[#] Mon May 29 2023 23:53:51 EDT from IGnatius T Foobar
Subject: Important: the Citadel git repository has MOVED
Important announcement: the Citadel git repository has moved!
TL;DR: it is now at [ https://code.citadel.org/citadel/citadel.git ]
The longer story is that we are now running a private GitLab server, so that we can do all of that neat stuff with CI/CD and automatic builds and have a better way of handling merge requests and all of those other things.
You don't need to have an account on the server to download or browse the code. However, if you intend to submit patches or otherwise contribute, you can sign up -- but to limit abuse, we have it configured so that you MUST use an @uncensored.citadel.org email address. I think you can change it later if you want to. I just don't have the time or patience to deal with random kiddies from out of town trying to mess with the system.
[#] Thu Jun 08 2023 19:21:18 EDT from IGnatius T Foobar
Subject: IMPORTANT RELEASE NOTE regarding Citadel 976
This is an important release note regarding Citadel version 976, which is appearing shortly on all the usual download places.
Every installation of Citadel has a database called the Use Table, which keeps track of external data items that have already been "seen" so they are not downloaded again. During the most recent development cycle, we became aware that these items have been getting stored in a way that (1) consumed much more space than required, and (2) never got purged from disk.
Regrettably, this bug was not fixable in a way that could preserve the table, so part of the fix involves erasing the whole table during the next upgrade.
Don't worry, this doesn't erase any of YOUR data. It just means that after your next upgrade, you're going to see some duplicates in rooms that are pulling external RSS feeds or remote POP3 mailboxes. After that first run, the duplicates will not appear again.
We apologize for the minor inconvenience this may cause.
[#] Tue Jul 18 2023 00:02:05 EDT from IGnatius T Foobar
Subject: ctdlmigrate to be replaced by new utilities
Consider it vaporware -- but not really, since it's already been written, but not published yet. This is just an advance notice so that Citadel sites can take advantage of an upcoming improvement.
If anyone has tried using the "ctdlmigrate" utility to move a Citadel database between machines -- perhaps on different architectures (AMD64 vs. ARM) or different bit widths (32-bit vs. 64-bit), then you already know how slow that utility is, and on very large systems the fidelity can be less than perfect.
Therefore, this utility is being retired in an upcoming release.
It will be replaced by simple "dump" and "load" utilities, whose purpose will be instantly familiar to anyone who has ever worked with databases.

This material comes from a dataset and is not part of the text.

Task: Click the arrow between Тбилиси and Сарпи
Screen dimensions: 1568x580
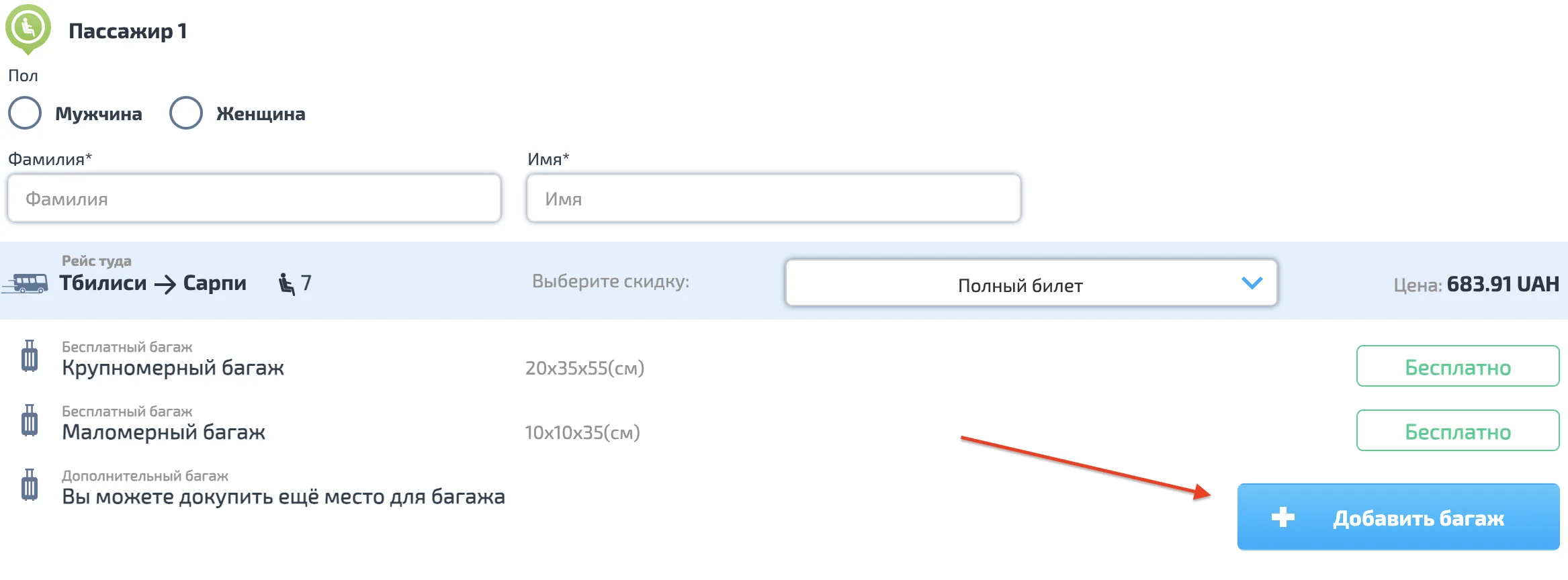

You can dump your Citadel database to a flat file, which can then be loaded onto another system running the same version of Citadel -- even if it's a different CPU. These utilities are intended to be used while Citadel Server is *NOT* running, so they are much faster and more reliable.
So if you've been putting off a migration to a different CPU because ctdlmigrate was too finicky (like I have -- my system still runs on 32-bit) then the upcoming release and its new dump and load utilities are for you.
Citadel 992 is now available. There are no end user visible changes in this version, but there's a whole lot going on in the back end. So if you're a system administrator, you might want to get this one.
* As promised, `ctdlmigrate` has been removed. It has been replaced by two utilities that get the job done much faster and more reliably: `ctdldump` and `ctdlload`. They are, as their name suggests, dump and load utilities for your Citadel database. These must be run while Citadel Server is *stopped*.
You can use these utilities to move a Citadel installation around between machines that have different architectures -- for example, you can go from 32-bit to 64-bit, from AMD/Intel to ARM, etc.
* This version has been tested on FreeBSD. There are no sexy installation scripts included but if you're running FreeBSD you probably want to roll-your-own anyway. It does require GCC and GMake.
* IMPORTANT: if you've had problems with database corruption in the past, then this is the one for you! We've got it running REALLY SOLIDLY at this point. I personally haven't been able to get my test databases to fail no matter how badly I abused them. Ironically, this was part of an effort to get ready to move AWAY from Berkeley DB, but in the process we figured out how to get Berkeley DB to be as stable as it was when we first started using it 20+ years ago.
* There is a new `loadtest` utility that you can use to abuse the system for a while before you put real users onto it, if you feel like doing that.
It's multithreaded and can support hundreds of concurrent load testing threads.
So there it is ... that's how the Citadel team spent our summer. :) This is an upgrade that makes the Citadel Server far more solid, far more reliable, and far more portable. We are also now in a position where someone can write alternative back end storage layers for Citadel Server, such as LMDB or MariaDB or whatever.
Such a back end could potentially be written in a few days, and the new dump-and-load utilities would allow quick porting to them.
Once the dust settles down from this upgrade we'll be going back to work on WebCit-N[5~G.